Vorinostat and Azacitidine in Treating Patients With Locally Recurrent or Metastatic Nasopharyngeal Cancer or Nasal Natural Killer T-Cell Lymphoma

Description

PRIMARY OBJECTIVES:

I. Define toxicity profile of escalating doses of suberoylanilide hydroxamic acid (SAHA) given in conjunction with a fixed dose of 5 Azacytidine (5AC) (azacitidine) in patients with locally recurrent and metastatic nasopharyngeal carcinoma and natural killer (NK)-T cell nasal lymphoma.

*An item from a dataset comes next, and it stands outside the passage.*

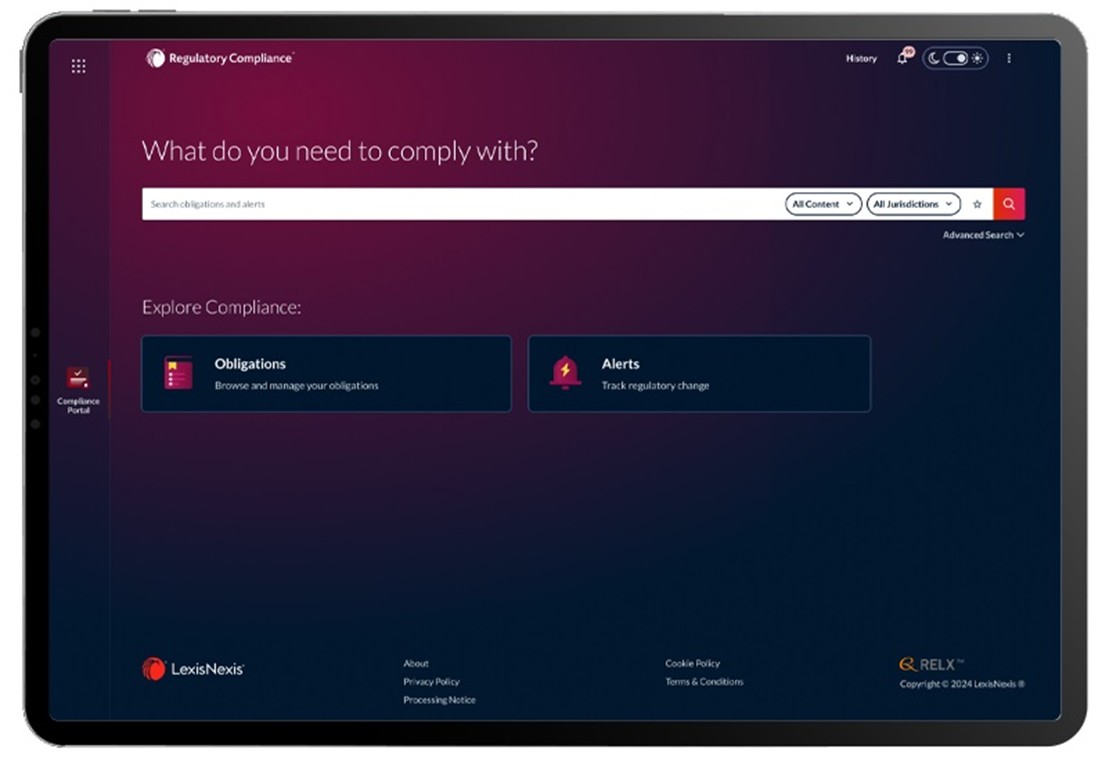Viewport: 1102px width, 781px height.
Task: Click the Obligations book icon
Action: [178, 373]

II. Define the biologically optimal dose of SAHA given in conjunction with a fixed dose of 5AC in patients with locally recurrent and metastatic nasopharyngeal carcinoma and NKT cell nasal lymphoma based on evidence of Epstein-Barr virus (EBV) lytic induction in tumor biopsies and plasma.

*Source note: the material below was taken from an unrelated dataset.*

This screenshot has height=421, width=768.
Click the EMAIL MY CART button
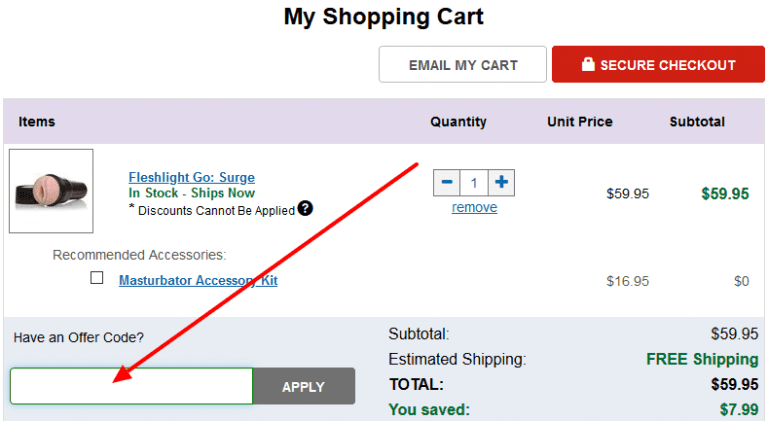462,65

III. Study the effect of 5AC on the pharmacokinetic of SAHA in patients with locally recurrent and metastatic nasopharyngeal carcinoma and NK-T cell nasal lymphoma.

IV. Assess the effect of SAHA on histone acetylation as measured in tumor and peripheral blood mononuclear cells of patients with locally recurrent and metastatic nasopharyngeal carcinoma and NK-T cell nasal lymphoma V. Assess the effect of 5AC on EBV promoter demethylation as measured in tumor patients with locally recurrent and metastatic nasopharyngeal carcinoma and NK-T cell nasal lymphoma.

OUTLINE: This is a dose-escalation study of vorinostat (SAHA).

Patients receive azacitidine subcutaneously (SC) on days 1-10 and vorinostat orally (PO) twice daily (BID) on days 1-14. Treatment repeats every 28 days for 4 courses in the absence of disease progression or unacceptable toxicity.

Patients with responding disease may continue treatment at the discretion of the principal investigator. Cohorts of 3-6 patients receive escalating doses of SAHA until the maximum tolerated dose (MTD) is determined.